Everything from the line holding "Where should I" to the last line of the material below must be retyped exactly, minus any pictures.

◆ PROVIDED DATA:
== == ==

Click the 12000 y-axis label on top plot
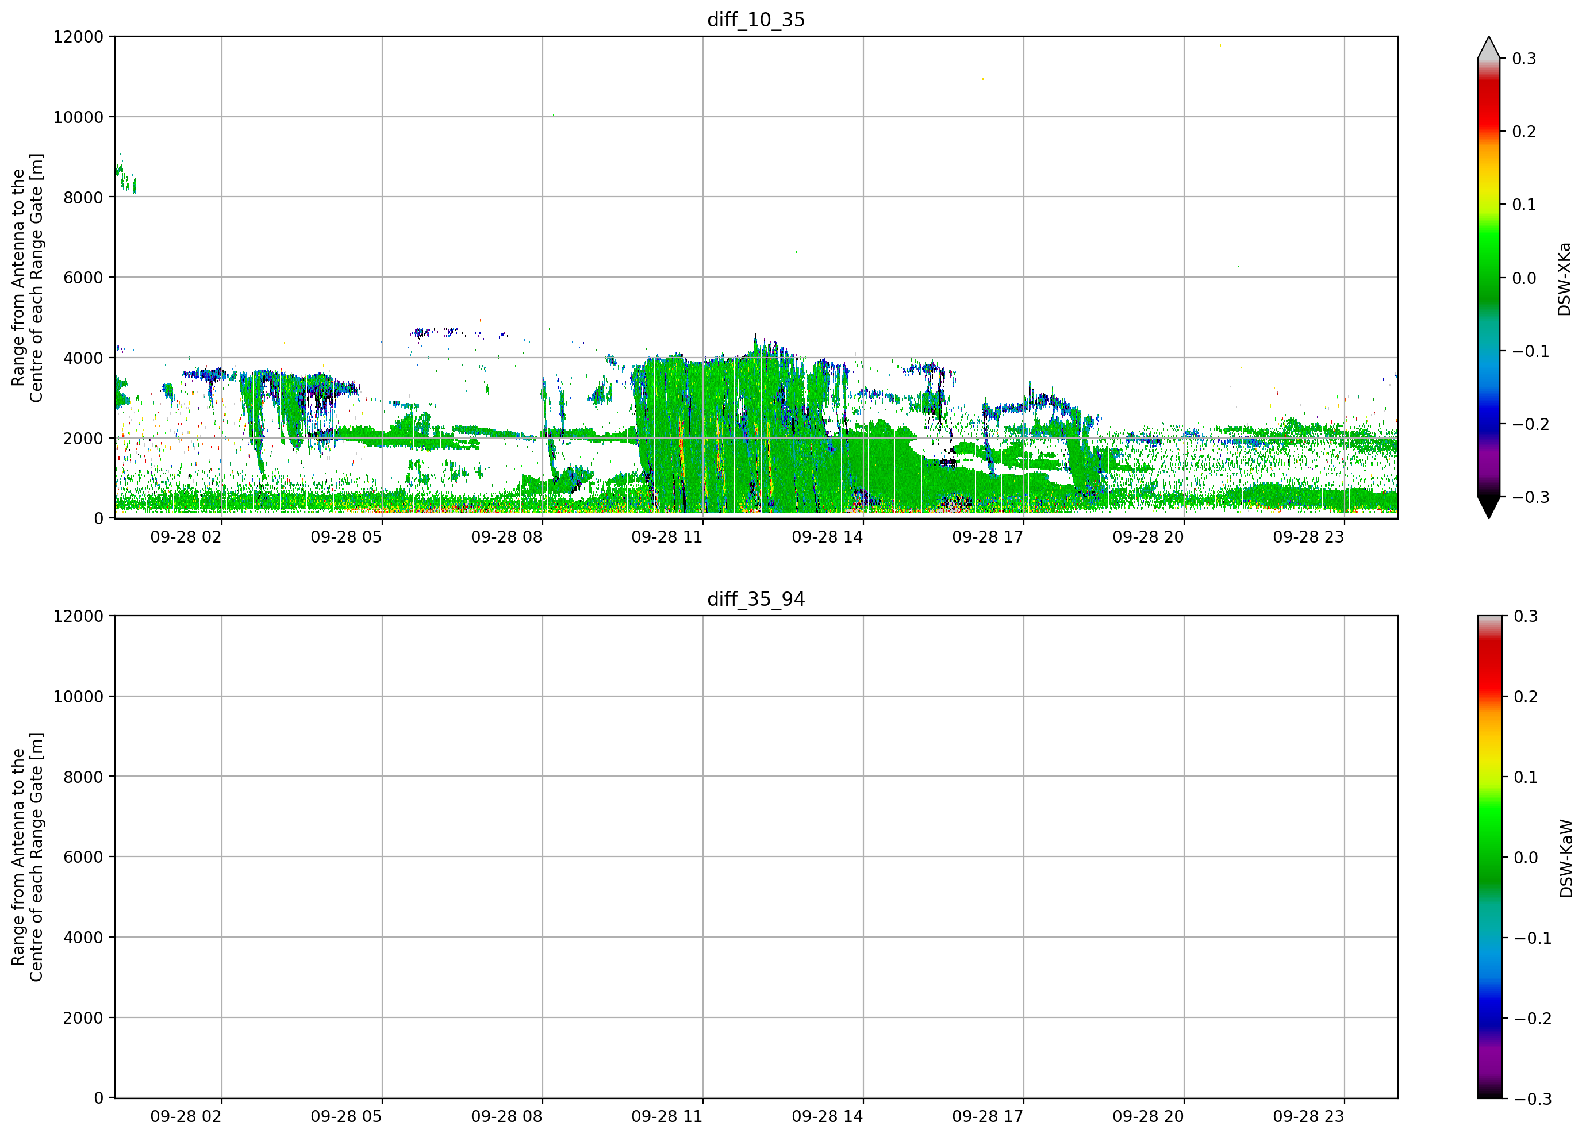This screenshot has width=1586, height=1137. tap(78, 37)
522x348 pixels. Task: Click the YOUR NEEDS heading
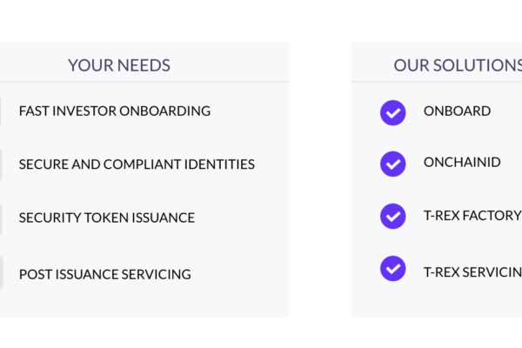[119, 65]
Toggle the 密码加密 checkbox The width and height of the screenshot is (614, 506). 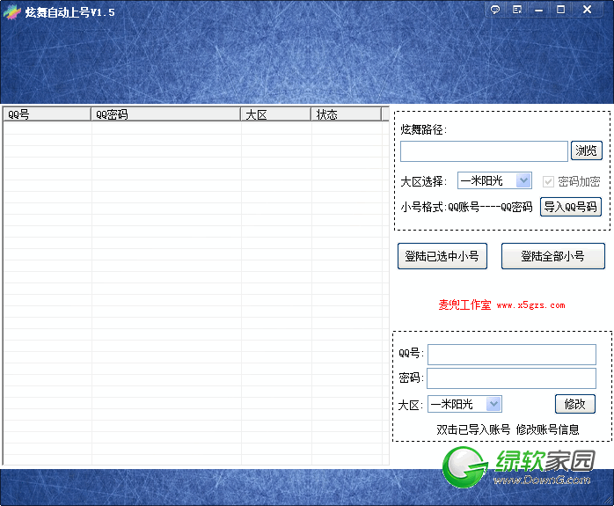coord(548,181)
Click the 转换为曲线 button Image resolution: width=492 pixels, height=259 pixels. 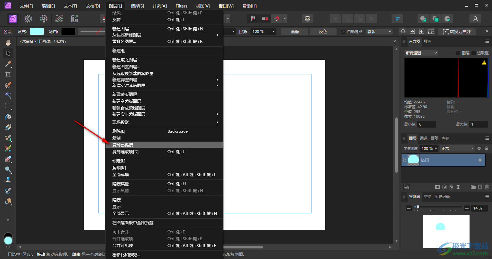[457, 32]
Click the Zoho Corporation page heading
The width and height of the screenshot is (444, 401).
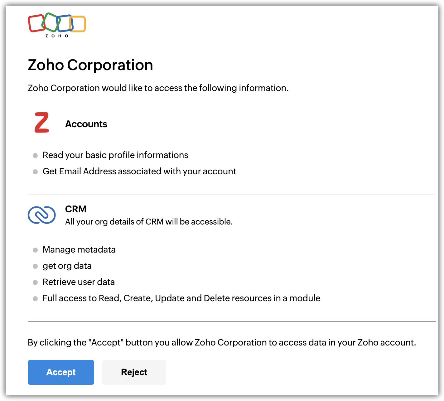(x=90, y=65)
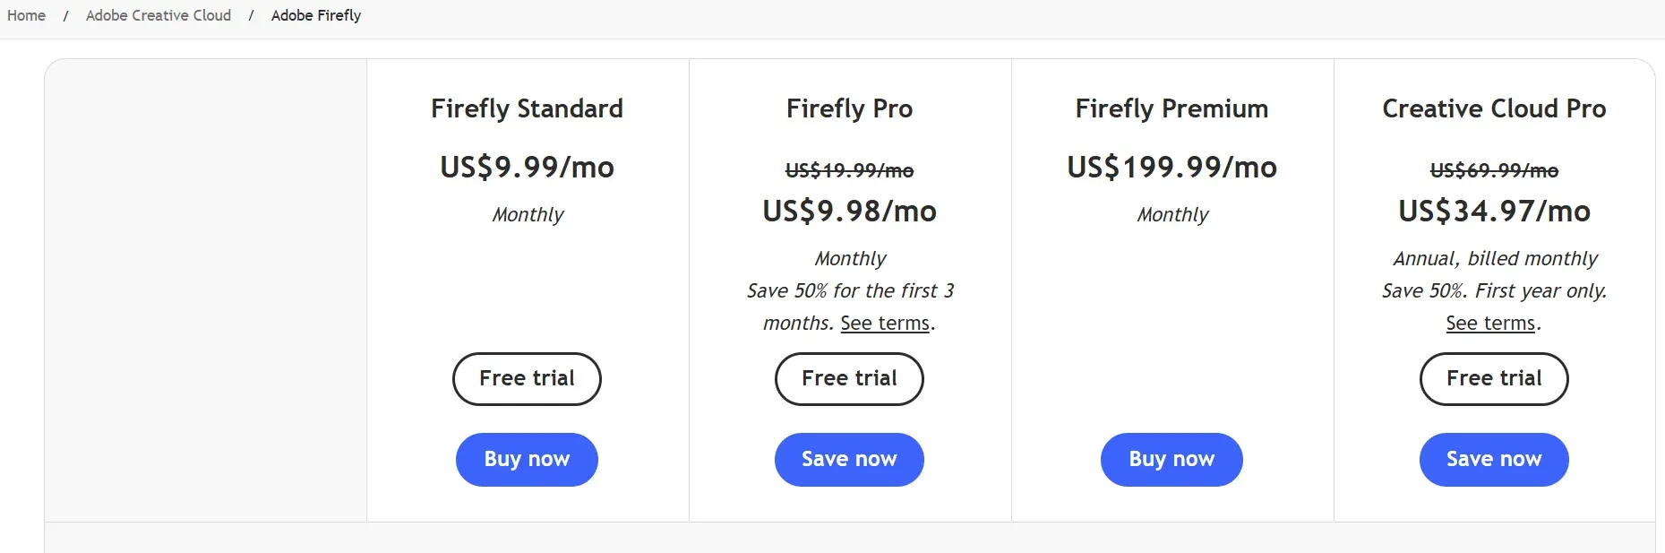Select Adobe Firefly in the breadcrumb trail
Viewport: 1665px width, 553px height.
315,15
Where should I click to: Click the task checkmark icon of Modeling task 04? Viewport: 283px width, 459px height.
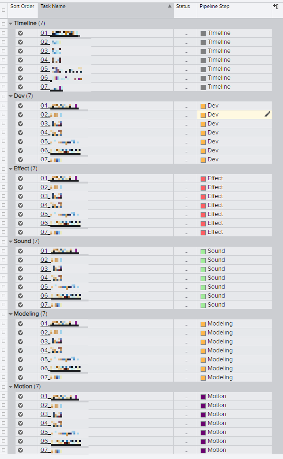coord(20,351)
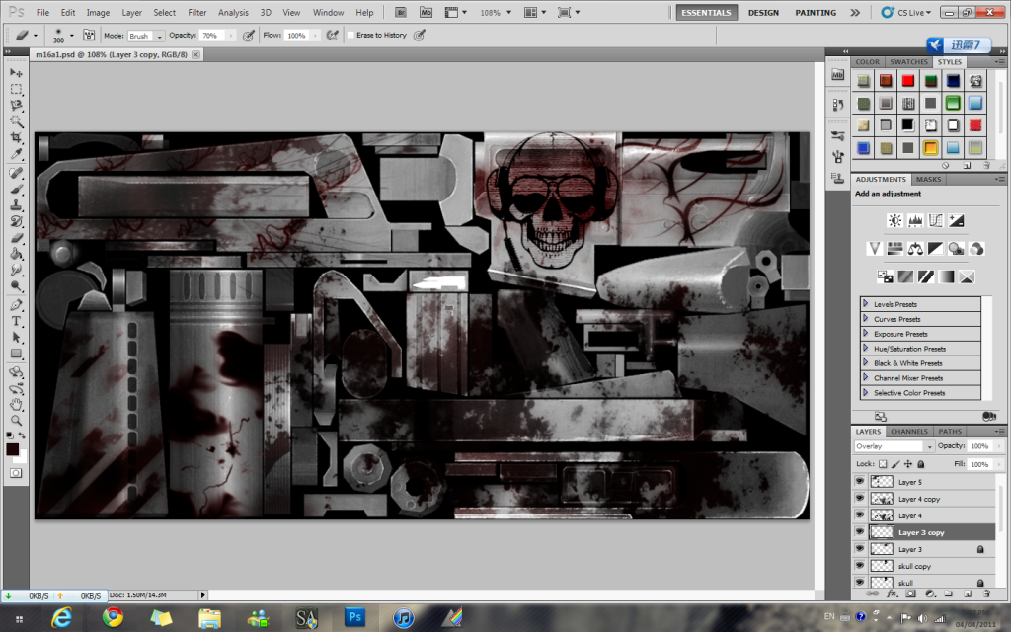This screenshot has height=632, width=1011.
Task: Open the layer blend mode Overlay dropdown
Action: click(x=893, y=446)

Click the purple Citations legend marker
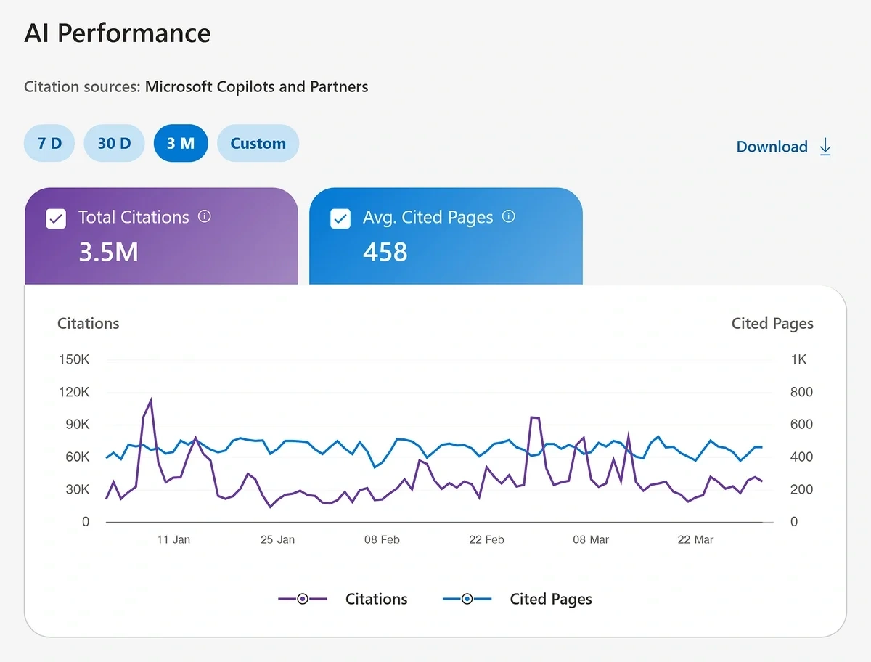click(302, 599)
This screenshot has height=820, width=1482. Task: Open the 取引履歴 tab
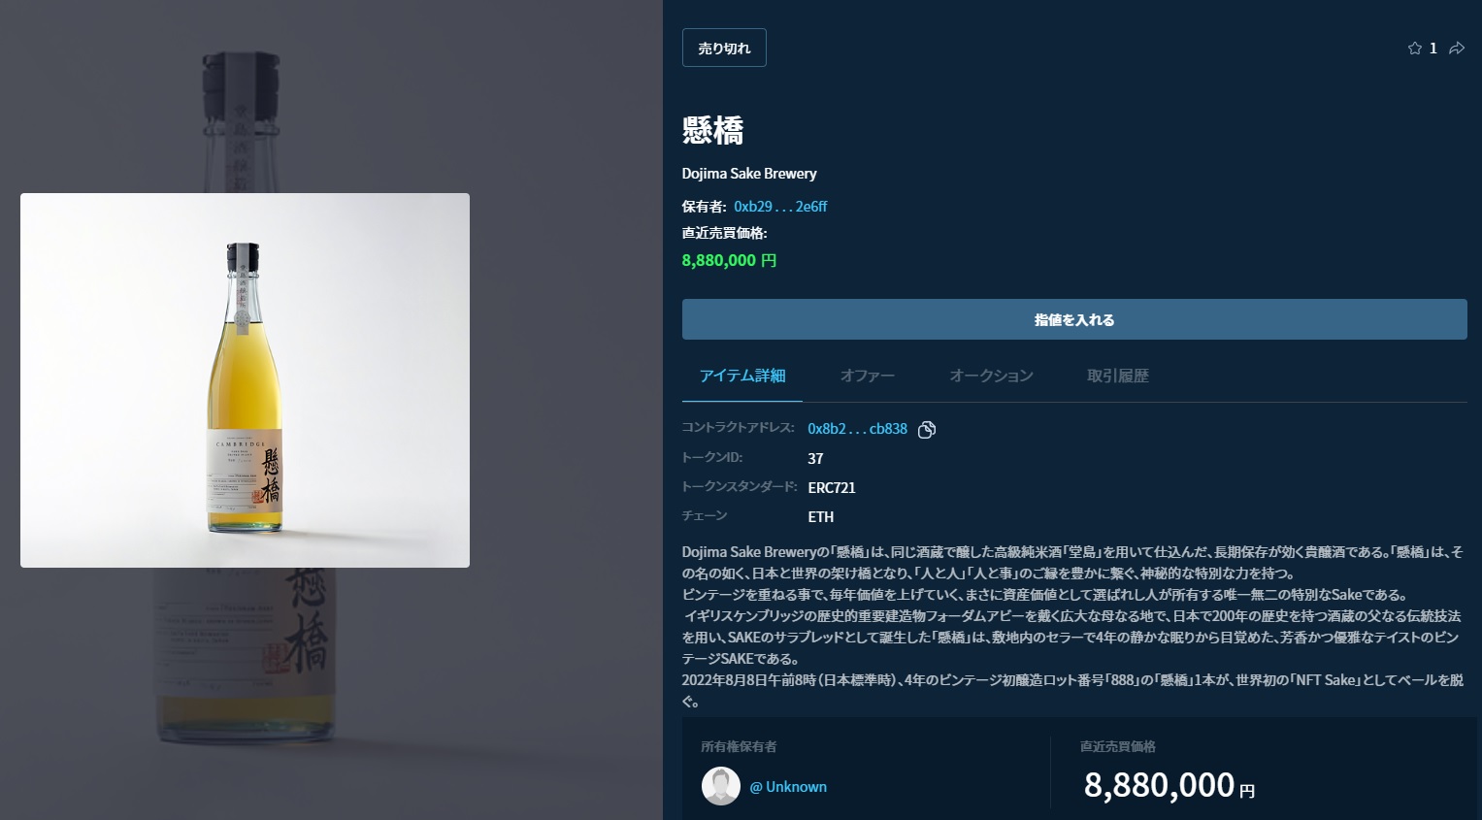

== == ==

◆ COMPLETED EXERCISE:
Where should I click to: Click the task checkmark icon of Modeling task 04? Viewport: 283px width, 459px height.
coord(20,351)
This screenshot has height=632, width=1011.
Task: Open the layer blend mode Overlay dropdown
Action: click(x=893, y=446)

Click the purple Citations legend marker
click(302, 599)
This screenshot has height=820, width=1482. Task: Open the 取引履歴 tab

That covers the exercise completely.